Me he acordado muchas veces de ti y hoy he pensado en volverte a escribir. Tomo prestada esta pequeña estrofa de una de las canciones de uno de tus grupos favoritos, El Último de la Fila, para escribirte hoy, que hace ya 21 miércoles santos que te fuiste, que se te rompió el corazón, un corazón inmenso, grandísimo, el de una persona buena -de esas que escasean- como puede dejar constancia todo el que te conoció. Hoy hace ya 21 miércoles santos que, cuando apenas habías cumplido los 28 años, ese Jesucristo al que adorabas pensó que la niña de la sonrisa más bonita del mundo debía de estar a su lado. Te fuiste y para mi fue como si un rayo me partiera en dos, tanto que me empezó a dar pánico sólo pensar que podía vivir hasta los 80 y tantos años, la vida se me convirtió en una condena e inicié un camino hacia los infiernos que duró meses y meses hasta tocar fondo.
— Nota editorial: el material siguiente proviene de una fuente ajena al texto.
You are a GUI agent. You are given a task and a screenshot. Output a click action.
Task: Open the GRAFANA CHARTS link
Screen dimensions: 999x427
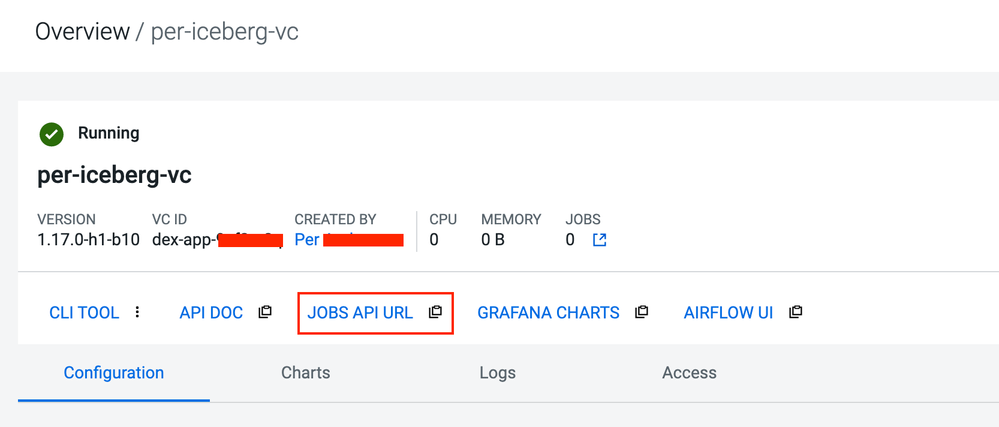tap(548, 312)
Como reza el título de una canción de otro de tus grupos favoritos, Mecano, fueron casi una decena de años juntos los que la fuerza del destino nos regaló, una decena de años repletos de alegrías y de sufrimientos desde aquel 17 de diciembre de 1988 en aquella discoteca de Hinojosa del Duque en la que con un primer beso nos prometimos sólo con las miradas que nunca nos separaríamos. Casi una decena de años en los que compartimos juntos como la vida, cuando apenas habías pasado la veintena, te obligó a madurar a marchas forzadas, a madurar y a amar con el corazón, porque sólo alguien que ama con el corazón es capaz de pedirle a su pareja que "el día que yo falte quiero que no te hundas, que tires para adelante, que te vuelvas a enamorar...", un consejo que se convirtió en toda una profecía y que yo rechacé porque me negaba a vivir ese Getsemaní, nunca quise beber ese cáliz, hubiera preferido haberme marchado yo.
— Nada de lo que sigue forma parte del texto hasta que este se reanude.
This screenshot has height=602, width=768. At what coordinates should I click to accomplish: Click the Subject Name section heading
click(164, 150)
Han pasado 21 miércoles santos y cada día noto que aunque te fuiste de alguna manera te quedaste a mi lado, que desde entonces fuiste mi ángel de la guarda y después el de mi familia, que mucho tuviste que ver en que me volviera a enamorar, en que saliera ileso de un gravísimo accidente de coche, en que mi hijo sobreviviera a una travesura que me da escalofríos cada vez que pienso cómo ocurrió. Hay quien me ha dicho que te tengo idealizada y hay quien se apresuró a decir que pronto te olvidé, pero qué sabrá nadie de lo que compartimos o no compartimos tú y yo, qué sabrán de nuestras vidas, qué sabrán...
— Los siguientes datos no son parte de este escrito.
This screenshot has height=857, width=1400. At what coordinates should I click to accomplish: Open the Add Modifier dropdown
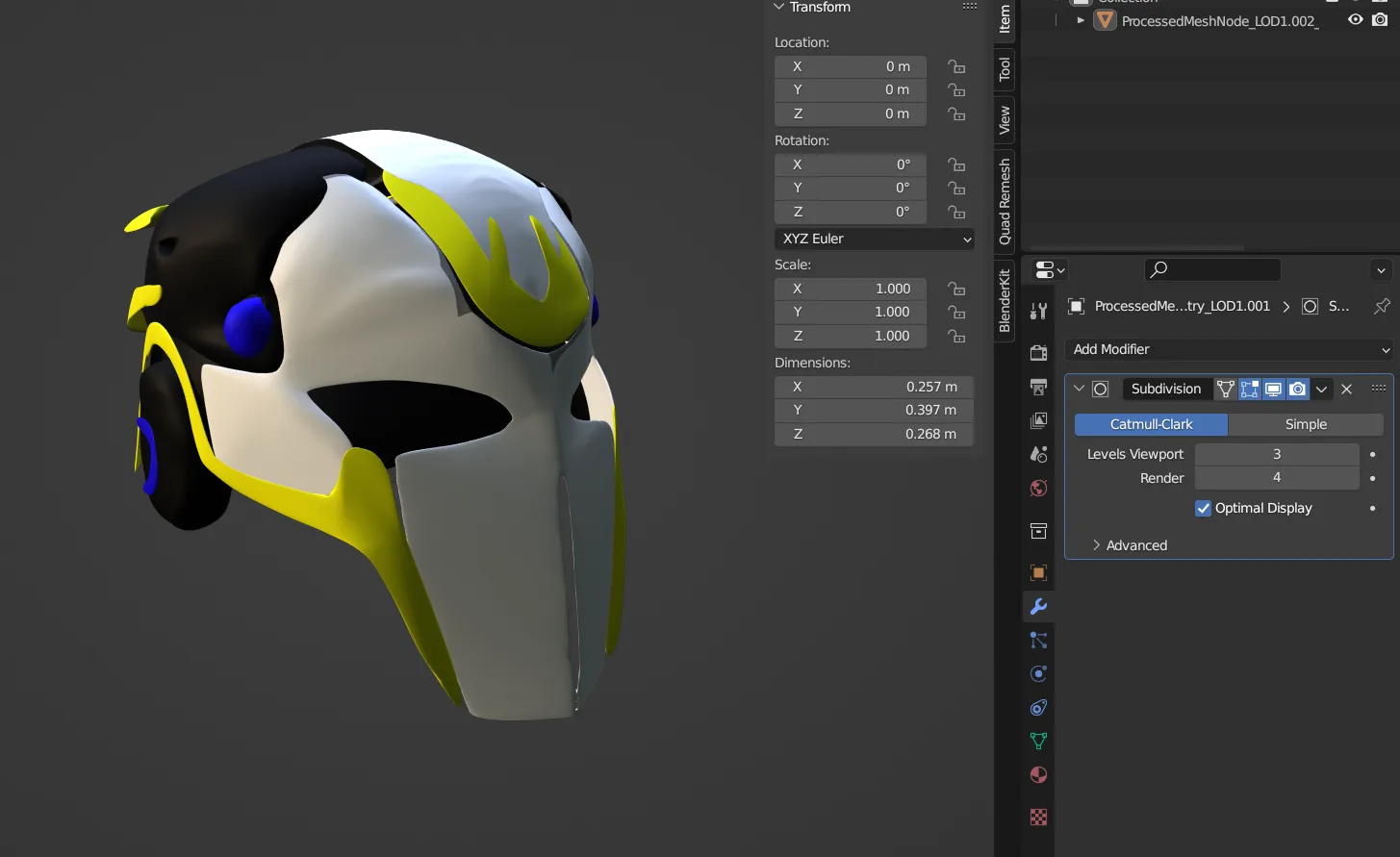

Han pasado ya 21 miércoles santos y sólo tengo palabras de agradecimiento por todo lo que me diste, Mari Carmen. Sé que igual que te fallé bastante en esos casi diez años juntos, te he vuelto a fallar con algunas acciones que van contra lo que juntos defendimos. Han pasado ya 21 miércoles santos, desde entonces me he acordado muchas veces de ti y hoy he pensado en volverte a escribir.